* _WORK TO COMPLETE_:
Print, word for word, the line containing "[Back to list] (30, 30)" and all lines beneath it to the end of the entries below. Pictures do not belong in the copy.

* _DATA FOR THIS EXERCISE_:
==*==

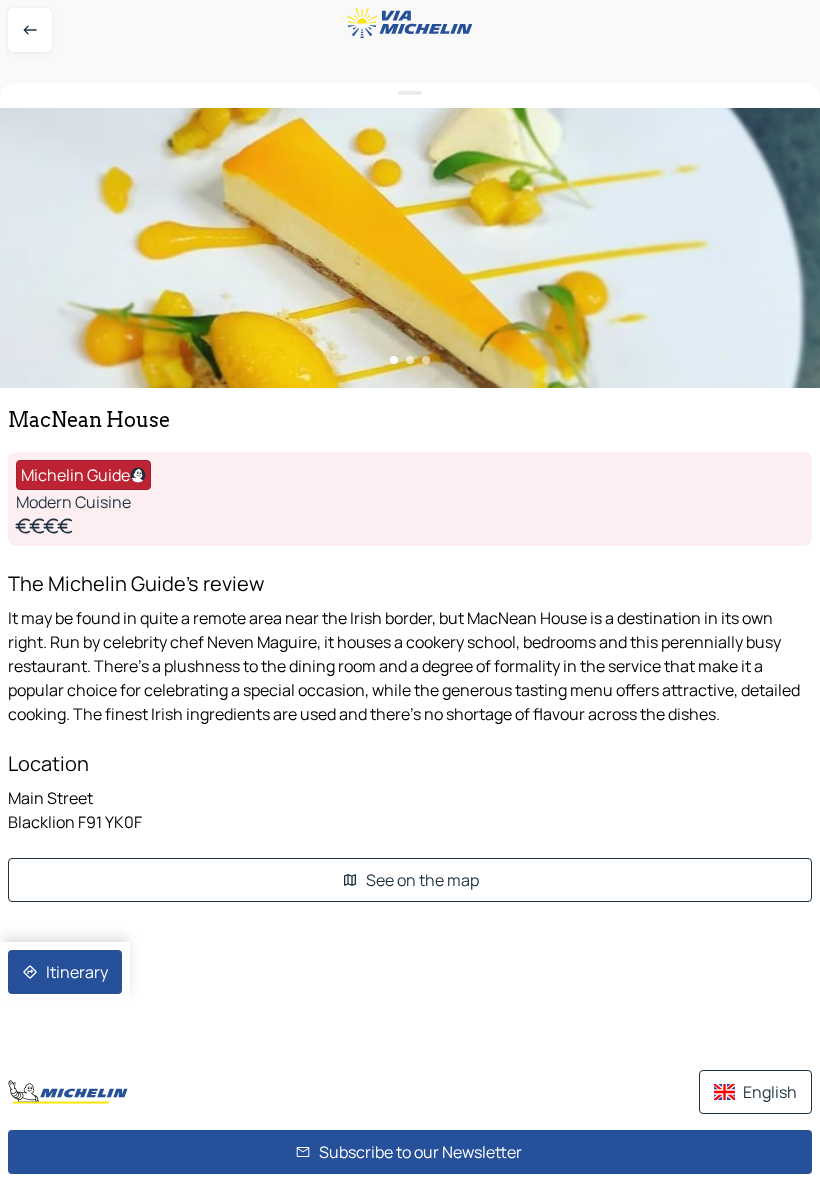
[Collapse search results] (410, 93)
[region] (410, 248)
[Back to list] (30, 30)
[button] (410, 248)
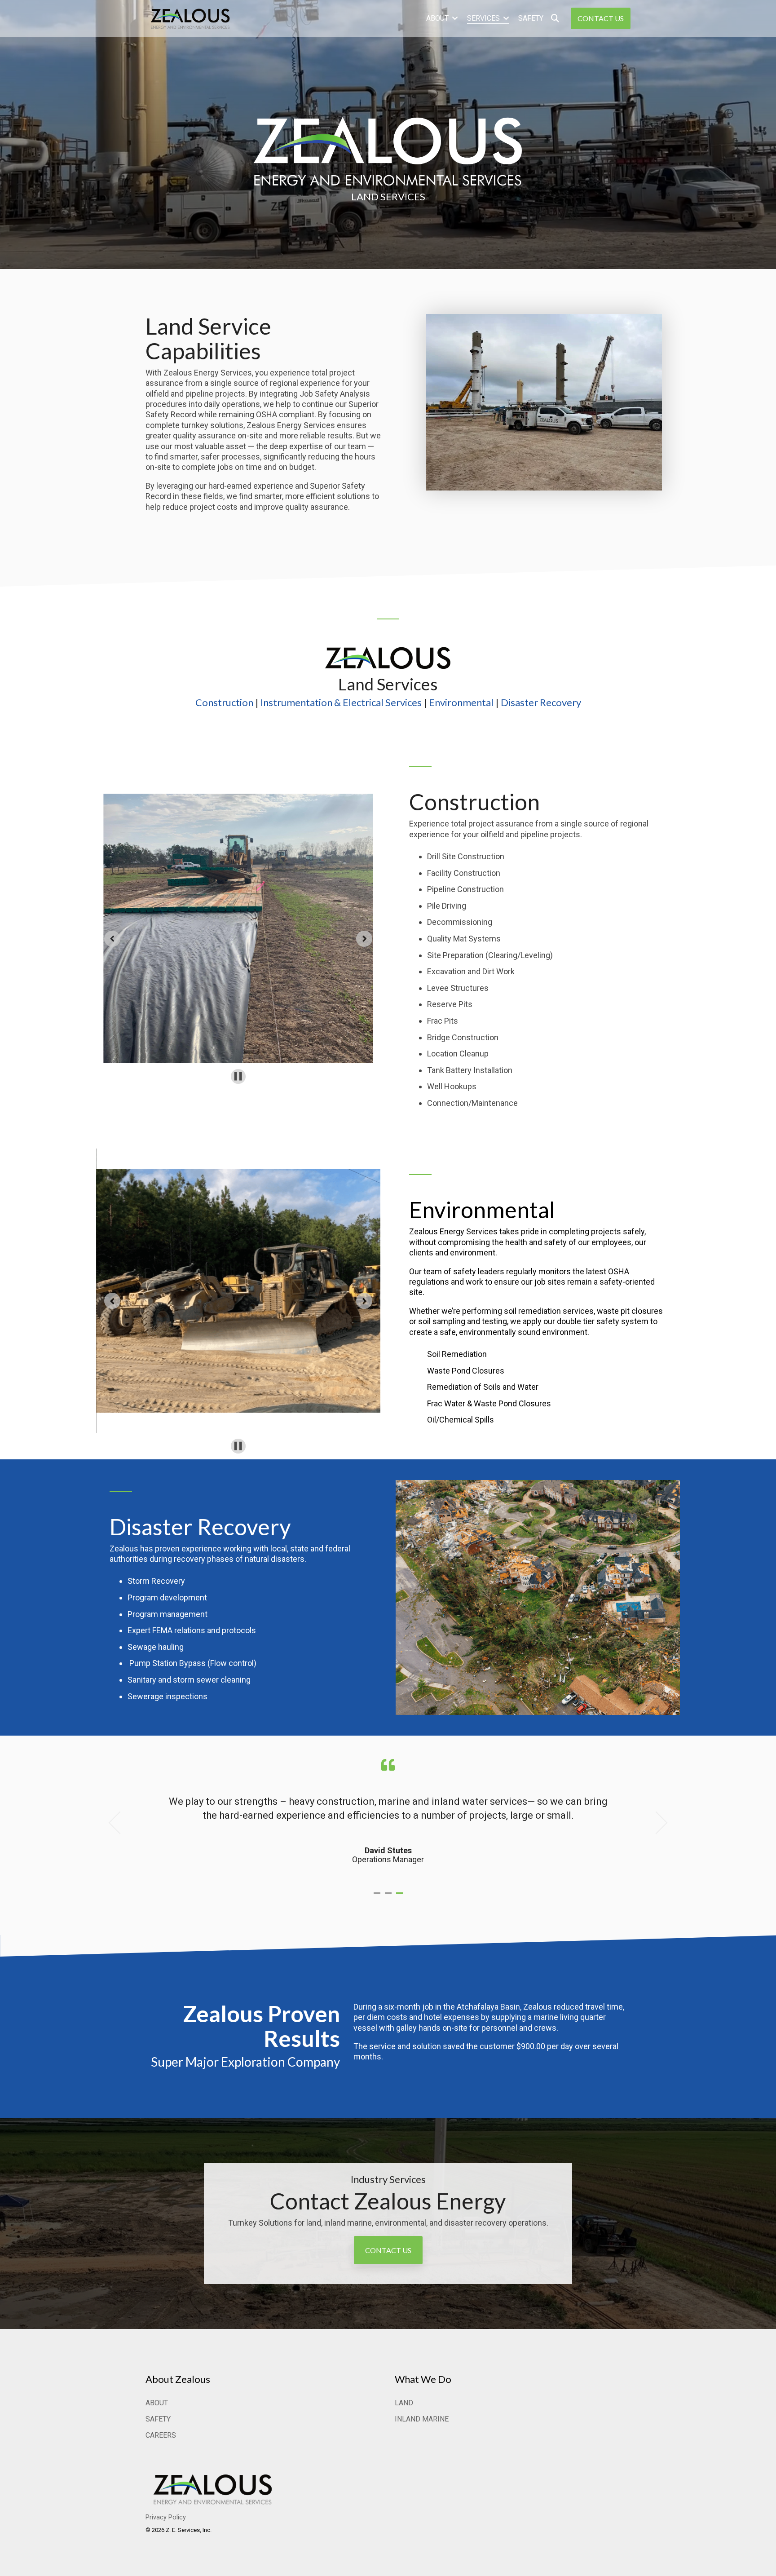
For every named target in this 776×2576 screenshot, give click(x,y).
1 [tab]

==*==

* _ANSWER TO THIS EXERCISE_:
[Back to list] (30, 30)
[button] (410, 248)
For every named target in this 776×2576 screenshot, give click(x,y).
1 [tab]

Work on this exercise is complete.